Al escuchar que ya nadie insultaba a Violeta.

Estrella soltó una carcajada llena de sarcasmo.

—Ese resultado pudiste haberlo dado desde el primer día, ¿o me equivoco?

Cuando Violeta todavía estaba en Nueva Cartavia, él perfectamente pudo haber detenido todo esto.

Qué lástima que, en aquel momento, él estuviera distraído con otras cosas. Por su negligencia, Violeta tuvo que soportar los ataques y las humillaciones de toda esa gente durante tanto tiempo.

—Además, ella terminó en el ojo del huracán única y exclusivamente por tu culpa. Y ahora vienes a presumir que arreglaste las cosas como si nos estuvieras haciendo un gran favor.

Llegar a este resultado, ¿no era simplemente su obligación?

¿Y encima le preguntaba si era lo que ella quería?

Para empezar, si no fuera por él, esto nunca habría pasado. ¿Qué sentido tenía presumir el desenlace ahora?

—Las cosas ya se calmaron. Ya es hora de que sueltes a Adara, ¿no crees? —exigió Renato.

Desde el otro lado de la línea, no tenía ninguna intención de seguir perdiendo el tiempo con Estrella.

Él conocía perfectamente lo despiadada que podía ser ella.

Cada minuto que Adara pasara en sus manos era un peligro inminente. Nadie podía predecir con qué locura saldría Estrella al segundo siguiente.

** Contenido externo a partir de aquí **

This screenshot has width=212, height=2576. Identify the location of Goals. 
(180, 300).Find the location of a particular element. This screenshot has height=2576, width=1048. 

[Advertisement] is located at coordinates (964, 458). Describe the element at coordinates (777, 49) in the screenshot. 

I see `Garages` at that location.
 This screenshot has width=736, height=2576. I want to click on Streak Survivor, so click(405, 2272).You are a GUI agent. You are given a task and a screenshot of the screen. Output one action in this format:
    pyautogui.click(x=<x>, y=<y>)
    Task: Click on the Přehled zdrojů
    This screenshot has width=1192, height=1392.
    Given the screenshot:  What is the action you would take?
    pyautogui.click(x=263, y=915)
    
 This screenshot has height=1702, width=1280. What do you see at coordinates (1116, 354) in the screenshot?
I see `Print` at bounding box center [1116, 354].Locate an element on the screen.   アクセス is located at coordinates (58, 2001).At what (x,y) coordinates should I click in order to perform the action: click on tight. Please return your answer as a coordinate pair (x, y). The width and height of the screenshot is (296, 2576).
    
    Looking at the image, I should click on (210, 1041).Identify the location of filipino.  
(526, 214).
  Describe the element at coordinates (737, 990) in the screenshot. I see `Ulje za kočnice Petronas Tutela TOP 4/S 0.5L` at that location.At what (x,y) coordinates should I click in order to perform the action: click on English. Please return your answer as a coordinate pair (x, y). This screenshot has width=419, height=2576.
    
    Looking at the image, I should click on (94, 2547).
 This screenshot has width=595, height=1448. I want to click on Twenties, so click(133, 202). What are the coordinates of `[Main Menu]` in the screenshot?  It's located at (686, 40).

Renato había visto cómo terminó la familia Echeverría.

Y también estaba al tanto del enfrentamiento contra el Reino Unido y la poderosa familia Harrington.

Cuando eran amigos y andaban con Alonso, jamás se imaginaron que Estrella escondiera un lado tan explosivo e implacable.

—Vaya, veo que mis palabras te entraron por un oído y te salieron por el otro —dijo Estrella.

—¿A qué te refieres? —levantó la voz Renato.

Era evidente que la actitud de Estrella lo estaba sacando de quicio.

El problema ya estaba resuelto, ¡¿qué más quería esta mujer?!

—Fui muy clara: este asunto tenía que asumirlo tu madre o Adara.

Renato se quedó en silencio.

—Y ahora resulta que fue tu hermana la que pagó los platos rotos. ¿Qué clase de burla es esta?

¿Acaso no había sido lo suficientemente clara?

¿O es que Renato se estaba haciendo el sordo?

La persona que estaba asumiendo todas las consecuencias de esta farsa.

—Si esa es tu postura, entonces vete despidiendo de Adara, porque no va a volver —sentenció Estrella.

Renato no quería seguir discutiendo con ella y pretendía lavarse las manos lanzándole todo el peso a Beatriz.

Pero Estrella tampoco estaba para perder el tiempo con sus excusas.

Qué ciego estaba. No se daba cuenta de quién tenía la ventaja aquí, ¡y todavía se atrevía a hablarle con ese tono altanero!

Renato se quedó sin palabras.

Un silencio denso invadió la llamada.

Renato, quien alguna vez fue el más calmado y diplomático del grupo de amigos de Alonso, ahora se encontraba acorralado en una tensa guerra fría telefónica con Estrella.

—Señorita Robles, ¿por qué insistir en acorralarnos así? Usted sabe perfectamente que si cualquiera de las dos asume la culpa, el golpe para la familia Ibáñez sería devastador —intentó razonar Renato.

—Si entregan a Adara, el impacto sería mucho menor, ¿no lo crees? —respondió ella con agudeza.

¿Acaso hundir a Beatriz iba a dolerles menos que hundir a Adara?

Si decidían sacrificar a Adara, lo peor que pasaría sería que él y Adara ya no podrían estar juntos.